PIERINI FITNESS

Monday, September 30, 2019

Fall 2019 fitness goals


Welcome to the first day of Fall 2019 and please accept my belated greeting that’s one week late.

We’re going to have a great time here at Pierini Fitness chasing my Fall 2019 middle-aged man fitness, health and wellness goals.  If you read the previous post, you’ll learn of my previous goals and whether I achieved them.   

Continuing with a season-timing theme of goals, Pierini Fitness shares his Fall 2019 fitness goals.  He’ll train diligently to achieve them by the first day of Winter 2019.

Here they are:

Complete 100 alternating pull-ups and chin-ups in 20 minutes
This is a carryover goal from both Spring 2019 and Summer 2019 and one that was almost achieved but not quite.  My best time is 20:03 done at the end of Spring 2019.  I was unable to improve during Summer 2019.  Concentrating more on weighted pull-ups and chin-ups and making nice progressions doing these, I didn’t have a laser-like focus on achieving this goal, so I’ll keep trying.

Complete a single set of 18 pull-ups
On a good day, I currently can perform 15 reps.  My known lifetime best is 18 reps.  This goal will chase my lifetime best. 

Complete a single set of 25 bar dips
On a good day, I currently can perform 20 reps.  My known lifetime best is 25 reps.  This goal will chase my lifetime best. 

Run one mile in 7:00
My current best is 7:18 done on the last day of Summer 2019.  This will be a challenging goal taking lots of work.  I hope to have fun chasing it.  In my earlier middle-aged man days, I could run this one mile in 6:00.

Complete 100 burpees in 12:00
Like most fitness enthusiasts, I have a love-hate relationship with burpees.  I love what they do for my cardiovascular-respiratory conditioning but hate doing them.  I’ve had various burpees challenges in my middle-aged man training past and almost five years ago, had a goal of completing 100 burpees in 10:00.  I never achieved that goal, getting to a timed low of 12:03 on January 22, 2016 before falling off the burpees pony when I got a bad case of the flu.     

Pull-up hang hold of 1:50
I’ve started doing these again to improve my grip strength.  My middle-aged man known lifetime best is 2:08.  Recently, I’ve hung for 1:35.  Given that my training will be hit and miss on this one, we’ll see how I do.

Handstand hold against wall of 1:15
I’ve also started doing these again to improve my shoulder strength.  My middle-aged man known lifetime best is 1:59.  Testing where I was at with this on the last day of Summer 2019, I only held this hold for a weak 0:50.  Given that my training will be hit and miss on this one, we’ll see how I do.
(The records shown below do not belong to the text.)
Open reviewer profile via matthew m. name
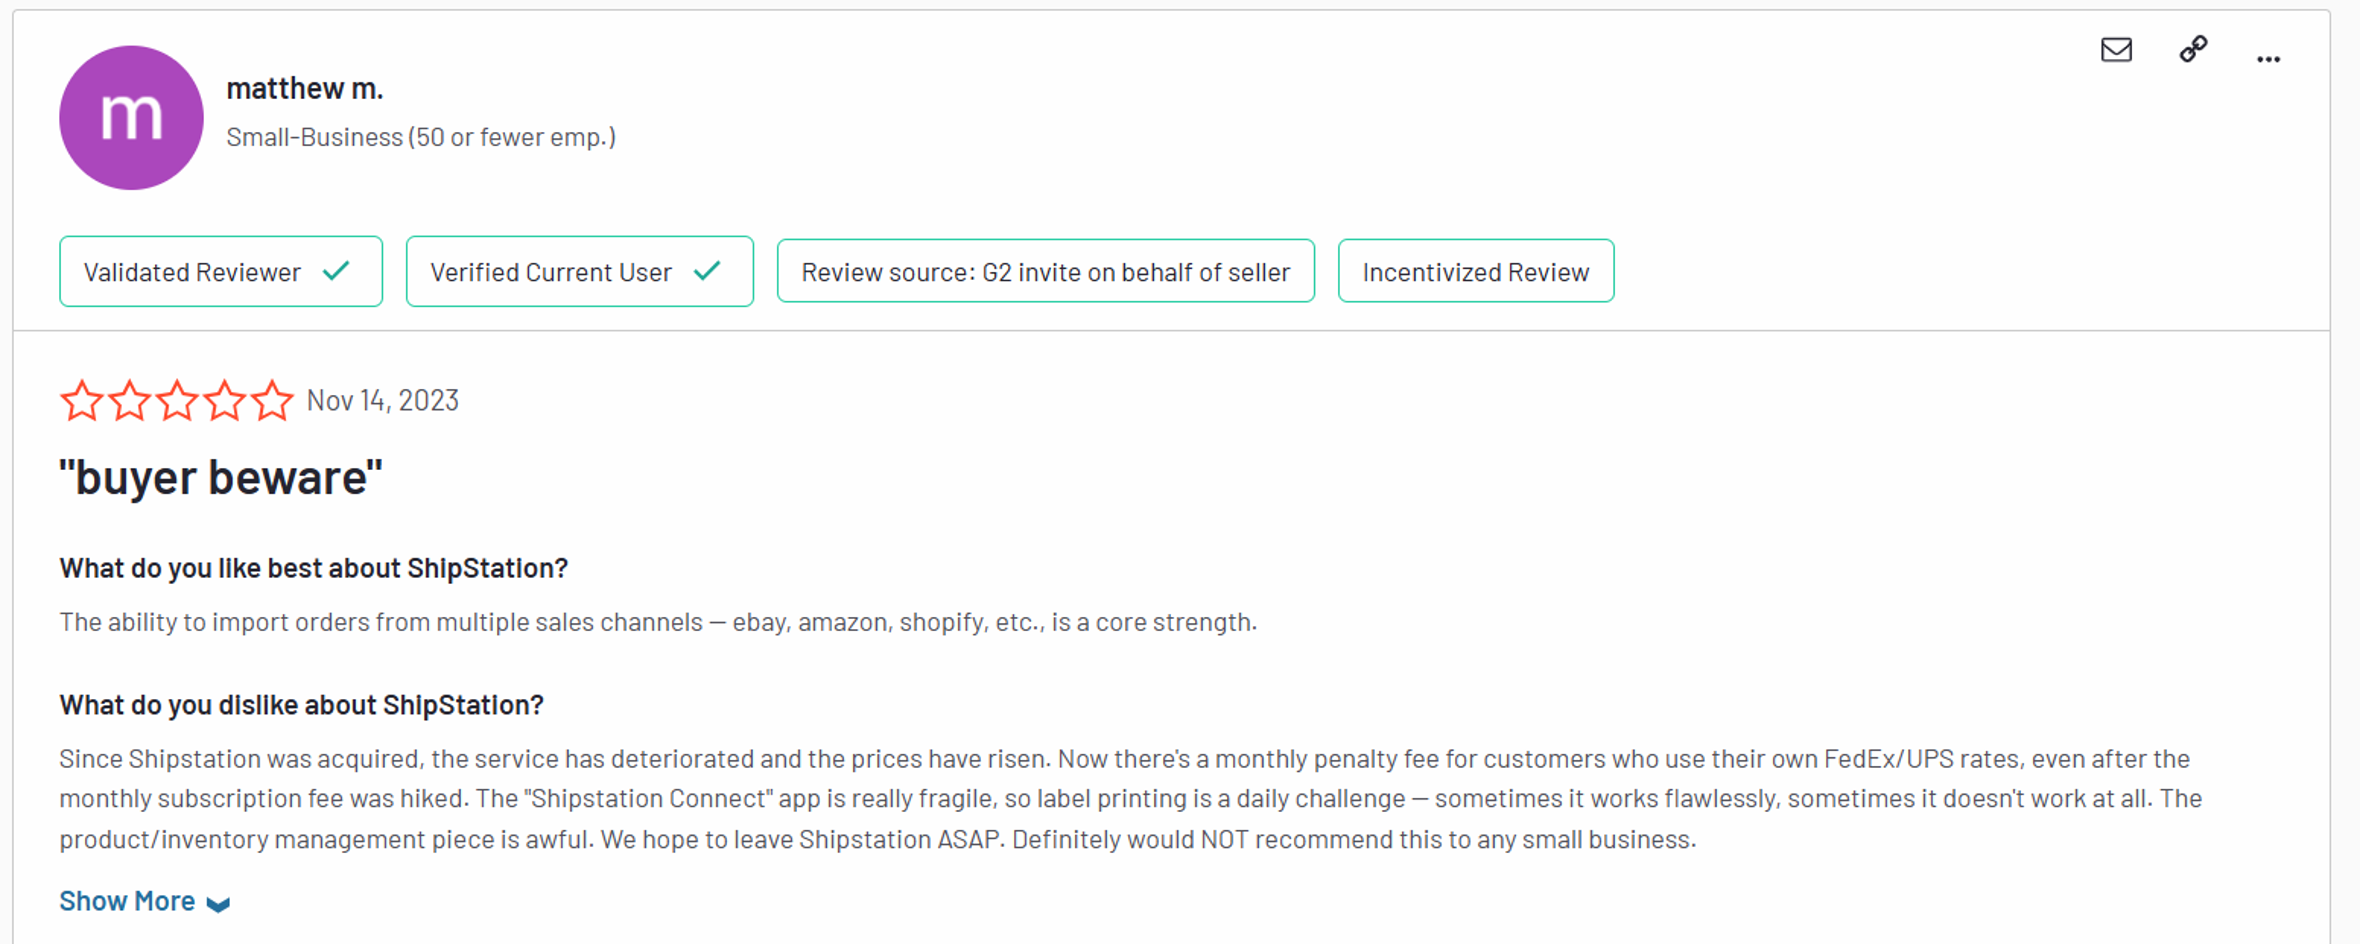This screenshot has width=2360, height=944. pos(305,88)

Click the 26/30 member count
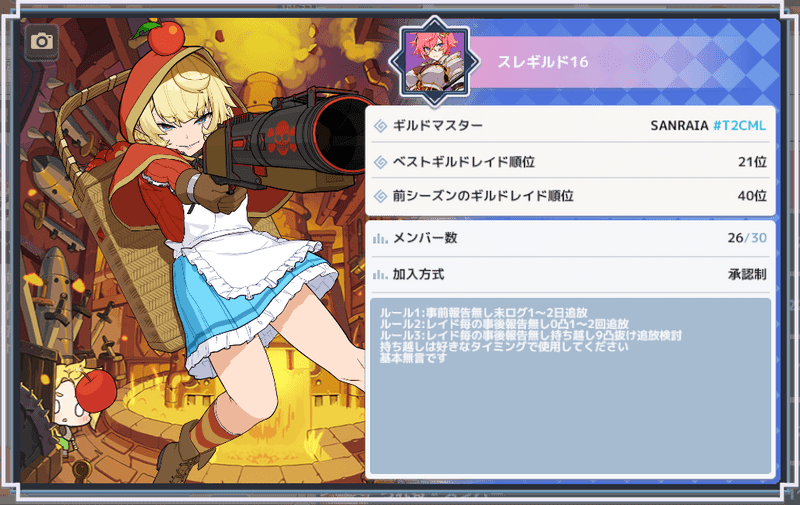point(747,238)
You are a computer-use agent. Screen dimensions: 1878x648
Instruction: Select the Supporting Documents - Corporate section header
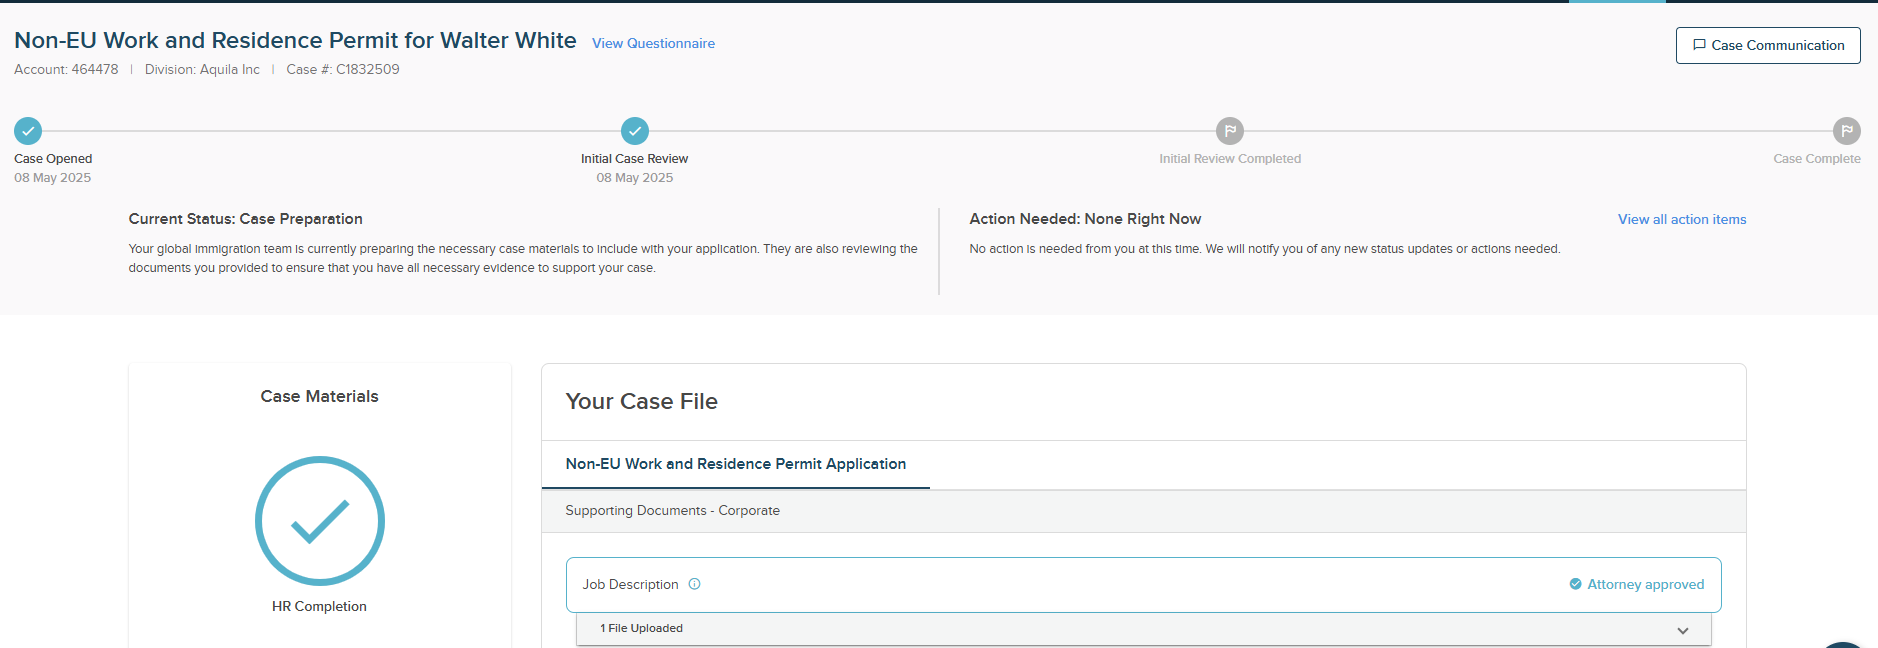(x=1144, y=511)
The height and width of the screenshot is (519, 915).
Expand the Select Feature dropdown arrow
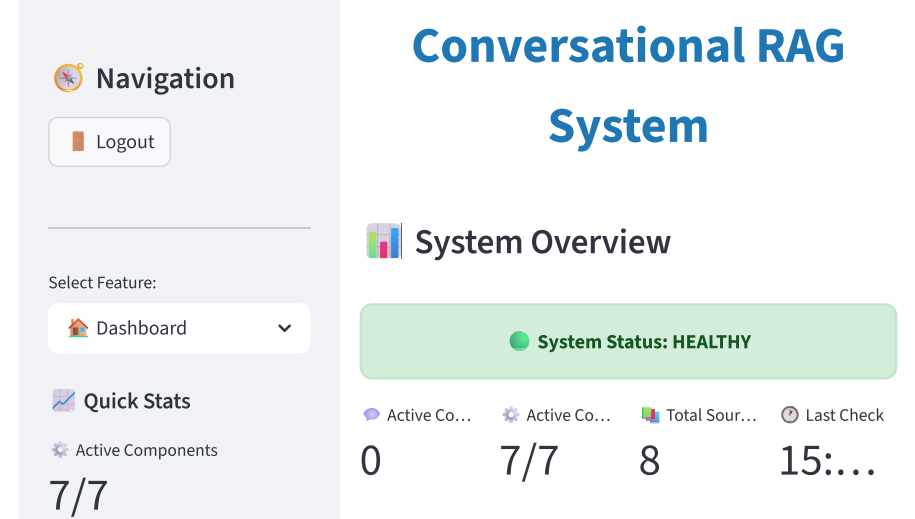coord(285,328)

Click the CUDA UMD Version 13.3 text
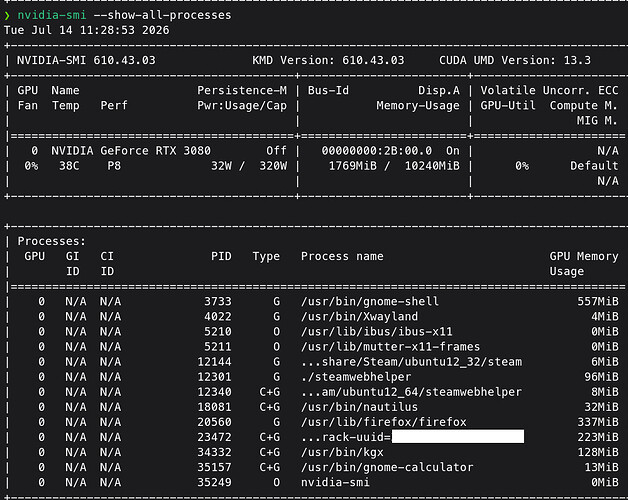[515, 60]
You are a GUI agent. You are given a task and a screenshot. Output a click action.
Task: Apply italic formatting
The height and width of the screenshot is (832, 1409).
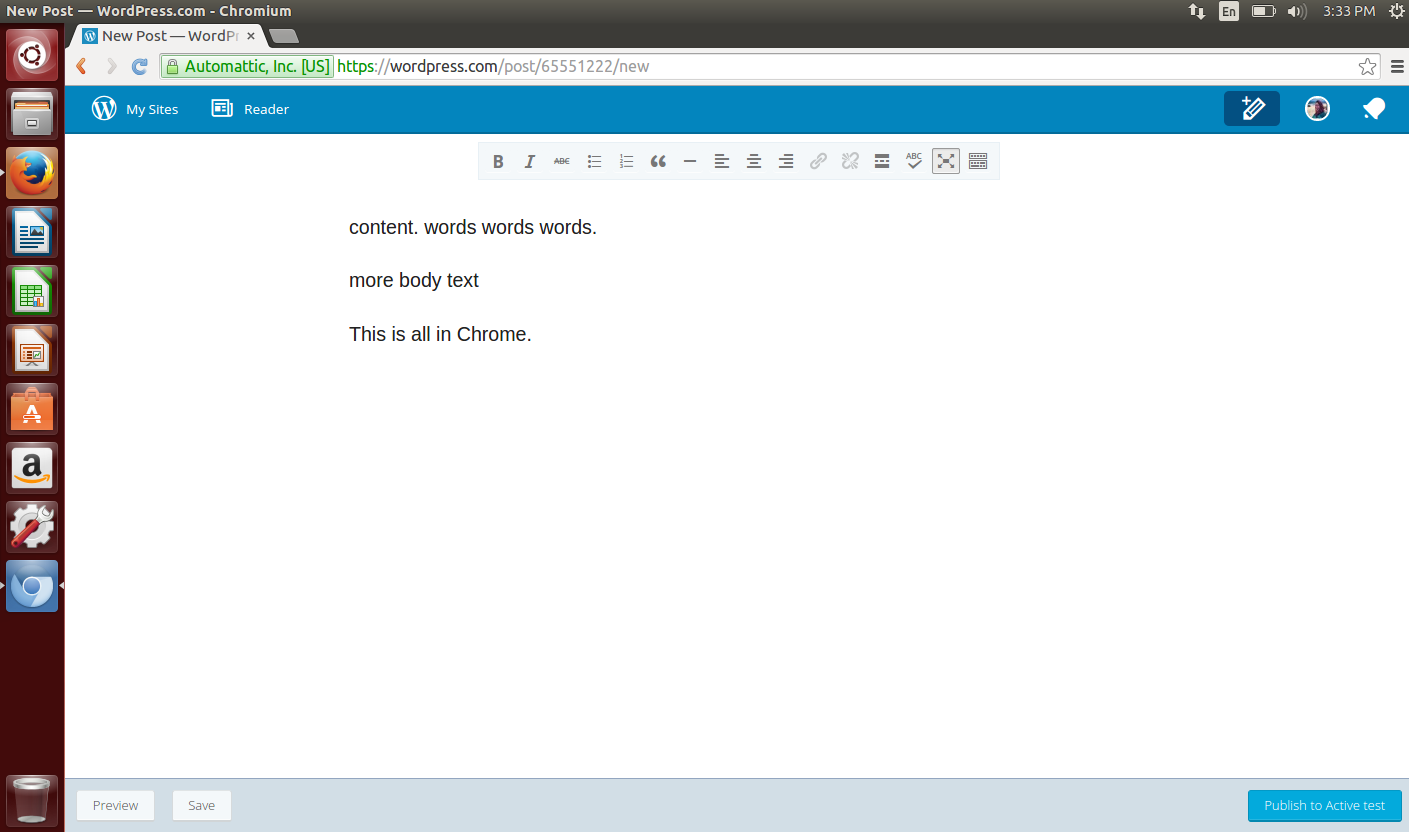[530, 162]
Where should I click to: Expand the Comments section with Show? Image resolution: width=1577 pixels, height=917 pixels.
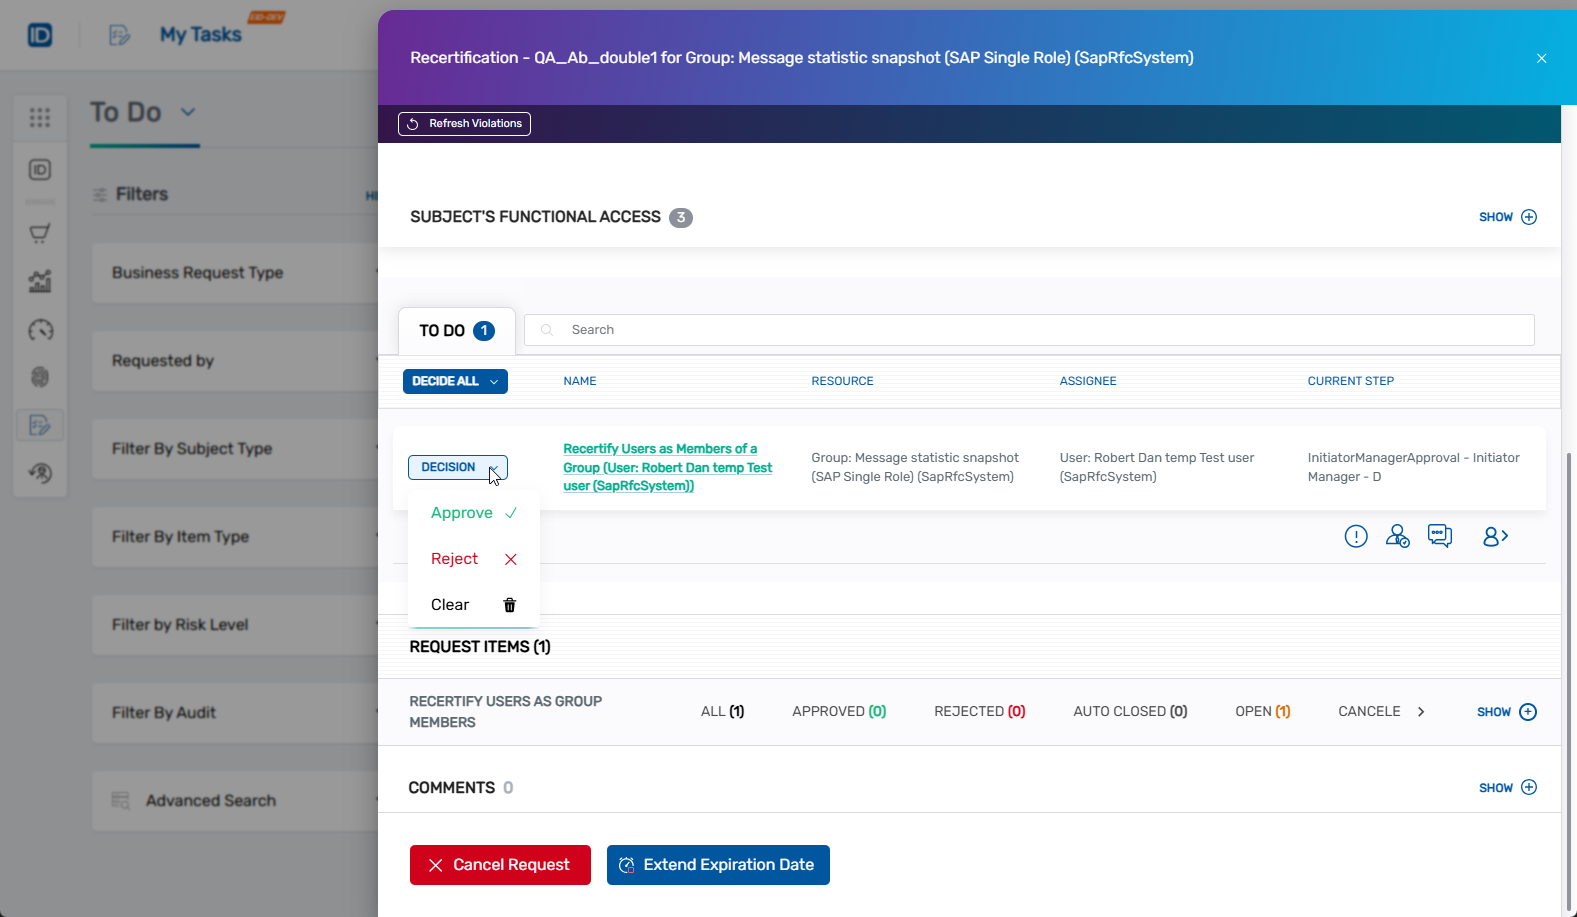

Morning weight of 170-175 lbs. each day of Fall 2019
I weighed 170.2 lbs. on the first day of Fall 2019.  This is a good weight for the running and pull-ups/chin-ups workouts I’m doing so I’ll keep my dietary discipline at its peak with this goal in mind.

Achieve or maintain 16 percent body fat
I have a DXA-Scan scheduled for tomorrow and we’ll see where I’m at.  I had a Summer 2019 goal of 16 percent.  If I come in at 16 percent or lower, then this goal will be to maintain as I don’t desire to go any lower.  If I come in higher, then this will be my goal.

There you go Pierini Fitness sports fans, my Fall 2019 fitness goals.